A Polícia Federal indiciou o deputado federal Gustavo Gayer (PL-GO) por participação em um esquema de desvio de verba indenizatória por meio de uma Organização da Sociedade Civil de Interesse Público (OSCIP). A investigação aponta que o parlamentar bolsonarista utilizou a entidade para justificar gastos fictícios relacionados ao mandato, fraudando a cota parlamentar destinada ao ressarcimento de despesas do exercício legislativo.
De acordo com o relatório enviado ao Supremo Tribunal Federal (STF), a OSCIP usada no esquema operava com diversos indícios de irregularidades, entre eles a inclusão de crianças de apenas um a nove anos no quadro social da organização. A PF afirma que documentos falsos eram produzidos para simular serviços nunca prestados, permitindo o desvio sistemático de recursos públicos.

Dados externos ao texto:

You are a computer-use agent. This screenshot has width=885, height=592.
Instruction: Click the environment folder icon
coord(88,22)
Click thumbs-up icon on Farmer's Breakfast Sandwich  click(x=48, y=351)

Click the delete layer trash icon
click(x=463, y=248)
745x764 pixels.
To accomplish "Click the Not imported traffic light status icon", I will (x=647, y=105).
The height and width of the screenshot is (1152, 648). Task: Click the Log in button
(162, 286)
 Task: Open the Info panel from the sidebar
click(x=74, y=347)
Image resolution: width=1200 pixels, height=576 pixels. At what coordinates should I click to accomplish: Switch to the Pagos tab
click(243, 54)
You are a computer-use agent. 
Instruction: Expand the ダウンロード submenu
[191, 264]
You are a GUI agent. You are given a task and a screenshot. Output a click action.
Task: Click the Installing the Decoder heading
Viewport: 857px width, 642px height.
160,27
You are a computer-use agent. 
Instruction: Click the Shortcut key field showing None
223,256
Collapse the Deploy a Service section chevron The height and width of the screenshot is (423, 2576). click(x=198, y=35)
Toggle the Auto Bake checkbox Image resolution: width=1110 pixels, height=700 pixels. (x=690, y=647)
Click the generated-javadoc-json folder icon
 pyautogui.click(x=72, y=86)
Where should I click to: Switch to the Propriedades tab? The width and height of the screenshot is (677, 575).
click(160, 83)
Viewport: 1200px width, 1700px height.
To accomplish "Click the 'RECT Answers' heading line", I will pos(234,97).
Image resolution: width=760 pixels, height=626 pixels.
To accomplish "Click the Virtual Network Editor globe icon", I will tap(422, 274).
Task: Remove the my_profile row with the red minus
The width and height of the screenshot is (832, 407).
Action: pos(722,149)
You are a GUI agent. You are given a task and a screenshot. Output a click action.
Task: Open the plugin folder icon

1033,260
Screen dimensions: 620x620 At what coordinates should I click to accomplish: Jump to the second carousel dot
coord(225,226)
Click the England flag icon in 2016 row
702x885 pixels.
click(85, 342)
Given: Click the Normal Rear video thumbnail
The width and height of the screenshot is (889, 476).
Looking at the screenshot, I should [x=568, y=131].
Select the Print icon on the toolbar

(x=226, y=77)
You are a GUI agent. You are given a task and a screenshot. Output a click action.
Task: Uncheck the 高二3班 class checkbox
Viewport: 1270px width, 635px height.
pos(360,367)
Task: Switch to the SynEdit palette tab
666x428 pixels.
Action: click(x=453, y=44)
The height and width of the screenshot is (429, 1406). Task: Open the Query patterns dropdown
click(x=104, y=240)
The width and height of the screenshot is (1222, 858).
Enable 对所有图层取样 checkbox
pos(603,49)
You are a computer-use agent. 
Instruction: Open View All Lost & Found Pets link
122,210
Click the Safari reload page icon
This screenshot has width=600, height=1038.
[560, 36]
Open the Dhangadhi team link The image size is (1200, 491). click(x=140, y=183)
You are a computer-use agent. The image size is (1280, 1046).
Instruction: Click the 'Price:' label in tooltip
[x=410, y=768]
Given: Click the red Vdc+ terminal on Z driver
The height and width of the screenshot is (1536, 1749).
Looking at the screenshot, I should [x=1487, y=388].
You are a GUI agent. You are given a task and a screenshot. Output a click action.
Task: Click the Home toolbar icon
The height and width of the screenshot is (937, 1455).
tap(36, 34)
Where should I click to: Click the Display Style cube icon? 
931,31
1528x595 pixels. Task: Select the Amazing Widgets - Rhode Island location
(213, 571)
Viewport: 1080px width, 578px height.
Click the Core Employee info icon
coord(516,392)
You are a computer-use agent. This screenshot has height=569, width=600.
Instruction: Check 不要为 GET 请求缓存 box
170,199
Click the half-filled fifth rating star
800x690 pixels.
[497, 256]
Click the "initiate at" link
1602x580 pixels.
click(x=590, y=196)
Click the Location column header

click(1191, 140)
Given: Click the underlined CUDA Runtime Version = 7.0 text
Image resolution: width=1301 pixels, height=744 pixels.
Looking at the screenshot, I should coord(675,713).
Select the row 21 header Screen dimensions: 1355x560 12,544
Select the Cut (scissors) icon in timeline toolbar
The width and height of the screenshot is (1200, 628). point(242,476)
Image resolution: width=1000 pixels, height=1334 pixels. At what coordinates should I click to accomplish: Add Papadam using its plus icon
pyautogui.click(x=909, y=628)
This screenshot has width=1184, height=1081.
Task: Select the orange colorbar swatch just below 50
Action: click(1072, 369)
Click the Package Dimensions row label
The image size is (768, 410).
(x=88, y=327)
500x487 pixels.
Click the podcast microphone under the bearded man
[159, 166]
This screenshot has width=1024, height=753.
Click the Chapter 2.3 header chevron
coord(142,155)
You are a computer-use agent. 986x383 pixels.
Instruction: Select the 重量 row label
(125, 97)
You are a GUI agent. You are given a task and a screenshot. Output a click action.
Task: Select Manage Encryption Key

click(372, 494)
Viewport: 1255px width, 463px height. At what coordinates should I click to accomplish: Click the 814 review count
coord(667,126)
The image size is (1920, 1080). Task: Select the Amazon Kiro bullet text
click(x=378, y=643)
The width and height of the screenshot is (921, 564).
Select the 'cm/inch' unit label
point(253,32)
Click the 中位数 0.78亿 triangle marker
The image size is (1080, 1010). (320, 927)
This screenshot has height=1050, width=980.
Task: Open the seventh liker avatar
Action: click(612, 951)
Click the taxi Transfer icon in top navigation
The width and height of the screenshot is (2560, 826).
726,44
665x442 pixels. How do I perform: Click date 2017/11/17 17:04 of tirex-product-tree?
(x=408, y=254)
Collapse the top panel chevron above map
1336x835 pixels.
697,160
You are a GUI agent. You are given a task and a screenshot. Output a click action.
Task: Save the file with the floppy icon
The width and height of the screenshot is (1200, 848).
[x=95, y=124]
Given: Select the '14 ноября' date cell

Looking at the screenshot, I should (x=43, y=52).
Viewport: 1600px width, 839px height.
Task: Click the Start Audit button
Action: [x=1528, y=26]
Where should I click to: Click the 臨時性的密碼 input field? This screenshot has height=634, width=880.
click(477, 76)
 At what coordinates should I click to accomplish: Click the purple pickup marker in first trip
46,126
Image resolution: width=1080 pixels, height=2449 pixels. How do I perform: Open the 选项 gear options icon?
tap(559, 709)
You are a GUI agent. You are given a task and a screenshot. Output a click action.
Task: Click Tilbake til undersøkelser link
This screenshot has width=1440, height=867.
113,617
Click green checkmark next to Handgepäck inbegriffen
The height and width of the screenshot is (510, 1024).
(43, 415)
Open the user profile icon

Gayer já havia se tornado alvo da corporação em outubro de 2024, quando uma operação cumpriu 19 mandados de busca e apreensão em Brasília e em quatro municípios de Goiás, seu reduto eleitoral. Na ocasião, agentes apreenderam R$ 70 mil em dinheiro vivo com um assessor do deputado, valor que, segundo a PF, pode estar vinculado às fraudes agora detalhadas no inquérito.
Os crimes investigados incluem peculato, associação criminosa, falsidade ideológica e falsificação de documentos. Com o indiciamento formalizado, caberá ao STF avaliar os elementos apresentados pela Polícia Federal e decidir sobre o prosseguimento da ação penal.